Very interesting. A few clicks from coremelt’s link leads to another article:

(They didn’t say whether price was negotiated in advance, the prerequisite IIRC for a prostitution arrest.)

This does not however imply that it is likely that prostitution will occur in all human societies. At most it shows that it is likely in societies that have the institution of money. Many, such as the hunter-gatherers mentioned in the OP, do not. I would not count, ether, on this behavior appearing with all types of higher primate. Bonobos for instance, might well get the idea of of cash in a similar way to these capuchins, but sex seems to be so freely available in bonobo society that it seems much less likely that “prostitution” would emerge. Some actual or potential human societies may be more like bonobo society than capuchin.

Nitpick: prostitutes do not “sell their bodies”. Selling is a transfer of ownership. They use their bodies to provide a service - as do people in a wide range of other industries.

As to the OP, there is certainly no known example of a modern society without prostitution. The Chinese claimed to have eliminated it under Mao, and some scholars (particularly Marxist ones) bought into this for a while, but it’s pretty much discredited now. Where it’s severely and consistently punished (as in Mao’s China or Taliban Afghanistan) it happens in less obvious ways, but it still happens.

Would you consider the term “rent out” acceptable? (That’s not a rant or a snark. But as long as we’re getting pedantic, I figured I’d ask.)

I see a difference in how the body is used. In prostitution, one allows the customer/purchaser/renter to use and manipulate the body itself. But employees - and even slaves, I suppose - are in full control of their bodies, doing things that the employer wants them to do.

I see part of the problem being - it does not take women long to learn “guys will do (almost) anyting for sex” and then use it as a leverage for benefits - sometimes offered spontaneously by the male, sometimes implied or demanded by female. It can degenerate into serial monogamy - whoever is the better provider this year, month, week, or day, … or night.
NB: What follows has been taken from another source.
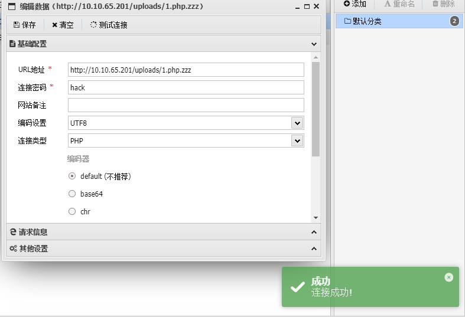Image resolution: width=465 pixels, height=317 pixels.
Task: Click the URL地址 input field
Action: [x=186, y=70]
So where does it stop being a relationship of short duration and become prostitution? Most likely when there is money or something of equal value, when the woman does not have to maintain the relationship until the next wildebeast is killed and divided up? Actual cash, tokens that are widely accepted for most goods and services, has been a great facilitator for many human activities, allowing people to specialize instead of spending a good part of their time hunting and gathering their own food.

That, inasmuch as it is true at all, is largely an artifact of the way sexual relations are traditionally manged in our culture (an even then a bit one sided and one dimensional). It is not a point from which to start generalizing about all human societies. Men like or even need sex, but so do women, and women can and do provide men with other benefits apart from sex.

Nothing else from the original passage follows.